AoIR Conference Panels 2014

PROPOSAL FOR INTER-LOCKING

FISHBOWL/ROUNDTABLE/PRE-CONFERENCE WORKSHOP


ASSOCIATION OF INTERNET RESEARCHER’S CONFERENCE

DAEGU, KOREA 2014

 

Studying Selfies: Issues, Methods, Pedagogy

 

RATIONALE:

 

For Internet scholars, the “selfie phenomenon” represents a paradox. As objects, selfies (photos taken by oneself, usually with a phone, and often circulated in social networks) tend to incur cultural scorn and shaming. Yet as a cultural practice, selfie circulation grows by the moment, moving far beyond the clichéd province of bored teenagers. Popular notions of about what selfies are—and what they ought to mean—often take conflicting and contradictory forms. These include, but are not limited to, the notion of selfie as discourse (e.g. as an expression of narcissism, amateurism, self determination); selfie as evidence (of intimacy, authenticity, surveillance); selfie as affect (producing laughter, shock, shame, etc.); and/or selfie as a site of ethics (of production, consumption, circulation, remixing, etc.)

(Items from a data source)

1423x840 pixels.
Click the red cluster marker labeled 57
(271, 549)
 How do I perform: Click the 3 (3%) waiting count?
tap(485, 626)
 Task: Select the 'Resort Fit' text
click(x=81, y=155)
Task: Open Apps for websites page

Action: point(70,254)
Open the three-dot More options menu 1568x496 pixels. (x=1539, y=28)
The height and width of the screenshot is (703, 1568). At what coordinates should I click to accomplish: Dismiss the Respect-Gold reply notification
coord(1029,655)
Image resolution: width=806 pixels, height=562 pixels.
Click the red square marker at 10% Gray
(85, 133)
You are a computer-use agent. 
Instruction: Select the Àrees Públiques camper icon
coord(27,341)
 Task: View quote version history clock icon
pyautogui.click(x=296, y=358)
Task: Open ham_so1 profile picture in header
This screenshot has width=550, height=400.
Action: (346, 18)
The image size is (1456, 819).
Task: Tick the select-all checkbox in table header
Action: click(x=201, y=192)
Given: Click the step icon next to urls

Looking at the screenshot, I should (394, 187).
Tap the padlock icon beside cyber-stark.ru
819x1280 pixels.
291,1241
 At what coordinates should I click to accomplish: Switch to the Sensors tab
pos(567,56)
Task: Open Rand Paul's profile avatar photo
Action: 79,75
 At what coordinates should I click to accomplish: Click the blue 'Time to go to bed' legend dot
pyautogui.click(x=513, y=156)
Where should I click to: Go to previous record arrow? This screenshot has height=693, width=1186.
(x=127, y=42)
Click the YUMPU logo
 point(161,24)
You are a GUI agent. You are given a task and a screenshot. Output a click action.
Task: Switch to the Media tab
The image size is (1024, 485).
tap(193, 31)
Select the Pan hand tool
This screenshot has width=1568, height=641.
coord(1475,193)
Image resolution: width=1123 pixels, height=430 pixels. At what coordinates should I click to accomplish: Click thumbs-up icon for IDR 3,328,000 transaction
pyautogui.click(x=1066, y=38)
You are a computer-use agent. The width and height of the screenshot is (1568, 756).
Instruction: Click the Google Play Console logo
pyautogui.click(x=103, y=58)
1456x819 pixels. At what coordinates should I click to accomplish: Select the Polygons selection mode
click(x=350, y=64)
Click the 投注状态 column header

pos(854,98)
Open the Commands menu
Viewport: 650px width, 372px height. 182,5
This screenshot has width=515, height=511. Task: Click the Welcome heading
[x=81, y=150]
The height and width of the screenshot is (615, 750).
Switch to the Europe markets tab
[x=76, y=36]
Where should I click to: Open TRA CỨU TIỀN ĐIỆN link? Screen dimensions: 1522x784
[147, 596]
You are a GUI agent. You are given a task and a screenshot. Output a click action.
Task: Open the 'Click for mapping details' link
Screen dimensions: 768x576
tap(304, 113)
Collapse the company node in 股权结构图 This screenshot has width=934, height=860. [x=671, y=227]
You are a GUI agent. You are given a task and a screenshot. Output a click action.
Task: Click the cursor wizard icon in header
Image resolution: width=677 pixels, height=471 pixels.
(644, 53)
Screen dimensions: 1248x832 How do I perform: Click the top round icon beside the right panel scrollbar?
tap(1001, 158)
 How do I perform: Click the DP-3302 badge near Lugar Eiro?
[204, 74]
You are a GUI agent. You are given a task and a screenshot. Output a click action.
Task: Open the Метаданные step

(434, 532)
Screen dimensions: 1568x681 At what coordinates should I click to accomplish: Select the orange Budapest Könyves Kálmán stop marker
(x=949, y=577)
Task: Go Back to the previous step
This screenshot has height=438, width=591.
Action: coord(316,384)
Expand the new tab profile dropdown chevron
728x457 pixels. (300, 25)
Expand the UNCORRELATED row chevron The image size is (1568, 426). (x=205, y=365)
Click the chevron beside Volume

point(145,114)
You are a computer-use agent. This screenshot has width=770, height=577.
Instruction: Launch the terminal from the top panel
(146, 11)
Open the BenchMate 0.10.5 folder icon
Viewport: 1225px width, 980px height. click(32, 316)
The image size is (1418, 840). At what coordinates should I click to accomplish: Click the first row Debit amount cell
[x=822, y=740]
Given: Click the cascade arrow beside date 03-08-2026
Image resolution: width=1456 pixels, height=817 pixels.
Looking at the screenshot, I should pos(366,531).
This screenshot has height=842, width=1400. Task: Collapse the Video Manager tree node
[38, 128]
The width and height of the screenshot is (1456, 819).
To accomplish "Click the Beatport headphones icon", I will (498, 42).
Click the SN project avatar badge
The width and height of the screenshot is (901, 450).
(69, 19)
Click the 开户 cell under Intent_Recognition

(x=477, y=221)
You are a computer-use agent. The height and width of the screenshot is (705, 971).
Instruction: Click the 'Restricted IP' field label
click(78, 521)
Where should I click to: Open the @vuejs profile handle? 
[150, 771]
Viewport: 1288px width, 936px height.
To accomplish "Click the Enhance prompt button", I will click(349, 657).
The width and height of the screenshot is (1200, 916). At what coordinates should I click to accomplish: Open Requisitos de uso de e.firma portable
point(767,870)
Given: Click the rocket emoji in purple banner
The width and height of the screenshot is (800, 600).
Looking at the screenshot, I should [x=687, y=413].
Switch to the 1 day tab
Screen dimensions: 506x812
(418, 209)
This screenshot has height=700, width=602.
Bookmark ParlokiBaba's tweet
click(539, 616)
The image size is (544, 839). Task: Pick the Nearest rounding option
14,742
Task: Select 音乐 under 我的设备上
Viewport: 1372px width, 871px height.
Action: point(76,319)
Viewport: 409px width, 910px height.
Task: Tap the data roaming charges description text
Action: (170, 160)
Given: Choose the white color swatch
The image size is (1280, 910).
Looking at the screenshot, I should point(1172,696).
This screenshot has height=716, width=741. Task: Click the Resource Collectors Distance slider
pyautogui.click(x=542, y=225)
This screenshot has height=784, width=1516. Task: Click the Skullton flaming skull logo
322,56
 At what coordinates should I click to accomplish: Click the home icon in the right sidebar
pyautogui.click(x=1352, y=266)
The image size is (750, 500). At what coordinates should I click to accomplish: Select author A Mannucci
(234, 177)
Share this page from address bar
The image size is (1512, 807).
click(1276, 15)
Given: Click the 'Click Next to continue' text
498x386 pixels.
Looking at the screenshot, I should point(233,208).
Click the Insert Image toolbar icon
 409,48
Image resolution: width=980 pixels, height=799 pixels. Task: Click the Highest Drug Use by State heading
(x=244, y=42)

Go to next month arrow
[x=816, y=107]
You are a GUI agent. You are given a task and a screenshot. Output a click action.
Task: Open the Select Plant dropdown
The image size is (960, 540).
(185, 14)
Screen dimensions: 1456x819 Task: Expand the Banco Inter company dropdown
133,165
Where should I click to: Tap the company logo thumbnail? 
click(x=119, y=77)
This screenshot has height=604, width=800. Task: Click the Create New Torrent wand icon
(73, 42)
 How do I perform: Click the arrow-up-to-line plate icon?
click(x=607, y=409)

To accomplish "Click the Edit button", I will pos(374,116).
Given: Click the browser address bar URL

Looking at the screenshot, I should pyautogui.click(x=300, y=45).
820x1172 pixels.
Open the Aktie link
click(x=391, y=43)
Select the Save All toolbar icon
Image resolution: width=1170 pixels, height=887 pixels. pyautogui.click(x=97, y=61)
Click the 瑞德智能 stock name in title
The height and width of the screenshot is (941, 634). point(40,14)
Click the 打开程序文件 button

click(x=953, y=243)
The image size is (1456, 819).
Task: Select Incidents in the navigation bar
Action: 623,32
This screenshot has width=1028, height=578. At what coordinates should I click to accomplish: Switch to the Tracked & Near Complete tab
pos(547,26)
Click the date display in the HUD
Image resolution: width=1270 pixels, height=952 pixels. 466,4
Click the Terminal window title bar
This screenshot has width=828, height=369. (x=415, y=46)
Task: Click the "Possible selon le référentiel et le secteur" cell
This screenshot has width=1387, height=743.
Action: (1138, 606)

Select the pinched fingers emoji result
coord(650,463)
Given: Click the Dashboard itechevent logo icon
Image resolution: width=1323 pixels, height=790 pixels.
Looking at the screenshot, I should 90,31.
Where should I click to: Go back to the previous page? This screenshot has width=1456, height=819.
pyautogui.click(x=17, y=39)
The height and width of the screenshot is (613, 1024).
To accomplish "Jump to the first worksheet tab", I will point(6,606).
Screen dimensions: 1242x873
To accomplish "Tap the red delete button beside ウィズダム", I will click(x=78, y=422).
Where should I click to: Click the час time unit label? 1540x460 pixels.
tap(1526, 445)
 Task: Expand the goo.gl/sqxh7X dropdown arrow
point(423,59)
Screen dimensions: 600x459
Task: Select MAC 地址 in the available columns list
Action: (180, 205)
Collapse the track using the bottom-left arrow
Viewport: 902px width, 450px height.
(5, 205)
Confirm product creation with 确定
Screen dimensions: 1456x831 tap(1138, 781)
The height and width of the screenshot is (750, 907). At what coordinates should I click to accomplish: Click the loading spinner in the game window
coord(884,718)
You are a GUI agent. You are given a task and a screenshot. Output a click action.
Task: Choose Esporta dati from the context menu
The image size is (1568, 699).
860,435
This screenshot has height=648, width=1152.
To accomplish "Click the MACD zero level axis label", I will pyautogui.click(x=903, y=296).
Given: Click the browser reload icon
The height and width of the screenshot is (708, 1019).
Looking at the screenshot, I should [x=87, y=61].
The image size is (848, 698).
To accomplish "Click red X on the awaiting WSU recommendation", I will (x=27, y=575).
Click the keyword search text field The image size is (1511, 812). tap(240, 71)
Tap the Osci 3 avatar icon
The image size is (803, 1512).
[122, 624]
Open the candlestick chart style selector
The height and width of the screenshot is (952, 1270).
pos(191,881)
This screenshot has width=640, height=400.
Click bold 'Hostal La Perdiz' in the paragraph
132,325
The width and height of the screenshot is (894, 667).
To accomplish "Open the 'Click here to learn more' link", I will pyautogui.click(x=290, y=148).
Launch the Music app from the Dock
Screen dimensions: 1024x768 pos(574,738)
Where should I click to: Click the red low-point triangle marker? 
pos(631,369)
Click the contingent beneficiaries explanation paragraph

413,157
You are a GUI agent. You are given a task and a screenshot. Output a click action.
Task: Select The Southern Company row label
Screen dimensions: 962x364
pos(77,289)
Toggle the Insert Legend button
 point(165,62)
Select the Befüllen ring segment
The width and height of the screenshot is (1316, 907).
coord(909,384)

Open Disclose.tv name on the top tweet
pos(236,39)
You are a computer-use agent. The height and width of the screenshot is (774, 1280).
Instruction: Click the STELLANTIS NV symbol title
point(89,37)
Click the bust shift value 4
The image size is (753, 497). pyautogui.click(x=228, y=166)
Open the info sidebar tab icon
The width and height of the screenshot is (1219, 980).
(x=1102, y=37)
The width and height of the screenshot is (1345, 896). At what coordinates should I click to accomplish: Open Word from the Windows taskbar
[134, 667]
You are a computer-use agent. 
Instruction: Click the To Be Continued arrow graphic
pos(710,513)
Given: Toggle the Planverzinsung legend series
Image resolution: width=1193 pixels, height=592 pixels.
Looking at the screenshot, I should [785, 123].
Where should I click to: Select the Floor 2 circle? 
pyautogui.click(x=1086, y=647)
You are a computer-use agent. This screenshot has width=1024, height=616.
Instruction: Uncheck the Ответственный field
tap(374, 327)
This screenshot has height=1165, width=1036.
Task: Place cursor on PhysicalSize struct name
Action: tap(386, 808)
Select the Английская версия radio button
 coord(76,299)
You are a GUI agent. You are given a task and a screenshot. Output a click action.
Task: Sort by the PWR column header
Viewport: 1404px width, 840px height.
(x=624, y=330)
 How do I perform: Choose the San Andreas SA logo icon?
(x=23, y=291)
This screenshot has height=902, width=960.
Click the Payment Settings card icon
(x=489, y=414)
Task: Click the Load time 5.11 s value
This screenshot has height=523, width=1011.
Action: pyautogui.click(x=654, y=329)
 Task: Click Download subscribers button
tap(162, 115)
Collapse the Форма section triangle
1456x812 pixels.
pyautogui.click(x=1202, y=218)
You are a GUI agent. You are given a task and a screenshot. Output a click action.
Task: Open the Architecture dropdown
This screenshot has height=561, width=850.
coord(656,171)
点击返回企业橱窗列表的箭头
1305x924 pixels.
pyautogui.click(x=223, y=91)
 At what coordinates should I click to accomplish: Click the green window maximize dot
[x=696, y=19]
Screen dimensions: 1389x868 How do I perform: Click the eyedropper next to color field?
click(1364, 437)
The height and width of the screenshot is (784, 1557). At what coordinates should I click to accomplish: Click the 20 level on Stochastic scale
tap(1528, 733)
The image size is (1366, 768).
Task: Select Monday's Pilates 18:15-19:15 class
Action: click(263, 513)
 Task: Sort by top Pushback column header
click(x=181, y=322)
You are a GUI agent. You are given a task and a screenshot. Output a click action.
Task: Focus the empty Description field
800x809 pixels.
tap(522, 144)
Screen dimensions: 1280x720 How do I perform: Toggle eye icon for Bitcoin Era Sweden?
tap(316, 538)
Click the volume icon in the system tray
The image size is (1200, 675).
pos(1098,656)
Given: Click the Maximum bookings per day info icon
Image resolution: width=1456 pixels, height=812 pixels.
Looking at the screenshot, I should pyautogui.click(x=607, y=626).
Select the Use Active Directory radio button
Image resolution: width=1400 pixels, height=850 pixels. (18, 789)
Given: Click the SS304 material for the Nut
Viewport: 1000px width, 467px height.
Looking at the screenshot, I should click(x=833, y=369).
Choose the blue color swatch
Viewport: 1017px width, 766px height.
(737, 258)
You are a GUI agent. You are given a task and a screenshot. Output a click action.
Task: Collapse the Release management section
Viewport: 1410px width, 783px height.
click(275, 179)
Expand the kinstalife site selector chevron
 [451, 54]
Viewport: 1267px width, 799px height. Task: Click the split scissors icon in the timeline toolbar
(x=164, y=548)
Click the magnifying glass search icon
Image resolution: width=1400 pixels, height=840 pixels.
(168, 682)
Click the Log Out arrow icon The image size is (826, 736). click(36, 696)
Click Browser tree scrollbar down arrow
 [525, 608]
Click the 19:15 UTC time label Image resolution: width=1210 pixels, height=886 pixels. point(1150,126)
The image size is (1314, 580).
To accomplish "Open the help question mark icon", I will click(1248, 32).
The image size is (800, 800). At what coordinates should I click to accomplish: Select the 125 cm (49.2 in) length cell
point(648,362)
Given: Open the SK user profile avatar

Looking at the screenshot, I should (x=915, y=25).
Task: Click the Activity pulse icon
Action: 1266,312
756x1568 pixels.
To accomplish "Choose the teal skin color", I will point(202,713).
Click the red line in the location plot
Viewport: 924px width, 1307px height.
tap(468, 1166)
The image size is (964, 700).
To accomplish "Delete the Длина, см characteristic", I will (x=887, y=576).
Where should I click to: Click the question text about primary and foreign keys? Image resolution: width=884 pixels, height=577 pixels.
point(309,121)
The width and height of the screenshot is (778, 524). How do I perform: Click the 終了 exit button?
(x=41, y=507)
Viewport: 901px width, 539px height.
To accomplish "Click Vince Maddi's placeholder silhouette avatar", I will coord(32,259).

ACTIONS TO TAKE
1. Set down the passage of the selfie panel proposal from "For Internet scholars, the" up to and including "circulation, remixing, etc.)".
2. Extract from the records the lines from the line with "Click the Insert Image toolbar icon" up to and including the line with "click(x=607, y=409)", reproducing each one without change.

FINAL RESULTS
1.
For Internet scholars, the “selfie phenomenon” represents a paradox. As objects, selfies (photos taken by oneself, usually with a phone, and often circulated in social networks) tend to incur cultural scorn and shaming. Yet as a cultural practice, selfie circulation grows by the moment, moving far beyond the clichéd province of bored teenagers. Popular notions of about what selfies are—and what they ought to mean—often take conflicting and contradictory forms. These include, but are not limited to, the notion of selfie as discourse (e.g. as an expression of narcissism, amateurism, self determination); selfie as evidence (of intimacy, authenticity, surveillance); selfie as affect (producing laughter, shock, shame, etc.); and/or selfie as a site of ethics (of production, consumption, circulation, remixing, etc.)

2.
Click the Insert Image toolbar icon
 409,48
Image resolution: width=980 pixels, height=799 pixels. Task: Click the Highest Drug Use by State heading
(x=244, y=42)

Go to next month arrow
[x=816, y=107]
You are a GUI agent. You are given a task and a screenshot. Output a click action.
Task: Open the Select Plant dropdown
The image size is (960, 540).
(185, 14)
Screen dimensions: 1456x819 Task: Expand the Banco Inter company dropdown
133,165
Where should I click to: Tap the company logo thumbnail? 
click(x=119, y=77)
This screenshot has height=604, width=800. Task: Click the Create New Torrent wand icon
(73, 42)
 How do I perform: Click the arrow-up-to-line plate icon?
click(x=607, y=409)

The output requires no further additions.